Friday, January 1, 1904
Sitting at Karl's Family Restaurant on Hixson Pike one recent drizzly day waiting for breakfast, I heard continual grousing about "the nasty rainy day." With no air of superiority, I have to say it had the exact opposite effect on me. I had been basking in the peace from the time I awoke and tuned my spirit to the softly falling rain.
I claim no special credit for being like I am. The simple truth is that rain does that for me. As far back as my memory goes, rain has equaled peace.
I sat there wishing I could go inside people's heads and make a tiny adjustment so they could love the rain instead of disliking it. Trouble is, I do not have any recollection at all of a time I didn't love it, so I honestly am not certain what needs to be adjusted.
Maybe my attitude comes from the old memory of the times I spent the night with Lebron Sliger so I could hear the rain on their tin roof. Often when it rained, I would seek permission to spend the night with the Sligers.
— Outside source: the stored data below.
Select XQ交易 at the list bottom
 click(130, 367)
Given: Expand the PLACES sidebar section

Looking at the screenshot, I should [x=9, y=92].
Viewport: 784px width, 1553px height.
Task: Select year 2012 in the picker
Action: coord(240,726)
What a beautiful symphony the rain played on their tin roof!
I wrote a song about it:
It's a rain on a tin roof night
Everything in the world is right
Buried up to my ears in a feathertick bed
It's a rain on a tin roof night
I'll sleep like a baby 'til the morning light
And listen to angels tap dance up above my head
When I was a boy and overheard the grownups talking
How awful it was, it was gonna rain all night
I'd grin from ear-to-ear
Knowing I was gonna hear
The sound of the rain making music on the roof all night
There was a train track running back behind our home
And nothing goes better with rain than a freight train's moan
I'd hear it coming miles away
Then listen as it faded away
If anything's sweeter it's something I've never known.
Once in a poetic mood I wrote:
Days of soft gentle rain
Belong to me
For nothing else has ever stilled
The wild restless winds
That blow forever in my mind.
Maybe my savoring rain relates to the birds. They don't have the option of "dining in" when it rains. They must dine in the rain, and I love to make sure all my feeders are full and watch them.
Ed Darr and Naman Crowe call me by my Cherokee name, "Rainwalker." It is a special treat to catch the temperature just right for rain walking. I have a yellow plastic rain-walking suit that works well except when it is real cold. On a chilly day, it will hold your body heat inside and make for a pleasant walk over to the boat dock to feed the ducks.
Nothing refreshes my spirit like rain walking. The humidity is naturally high, and deep breathing seems to cleanse the lungs. Maybe I am weird, but I love the feel of cool rain on my face.
I can truthfully say with Henry David Thoreau, "For many years I was self-appointed inspector of rainstorms and did my duty faithfully, though I never received one cent for it."
No man should expect pay for such a delicious duty.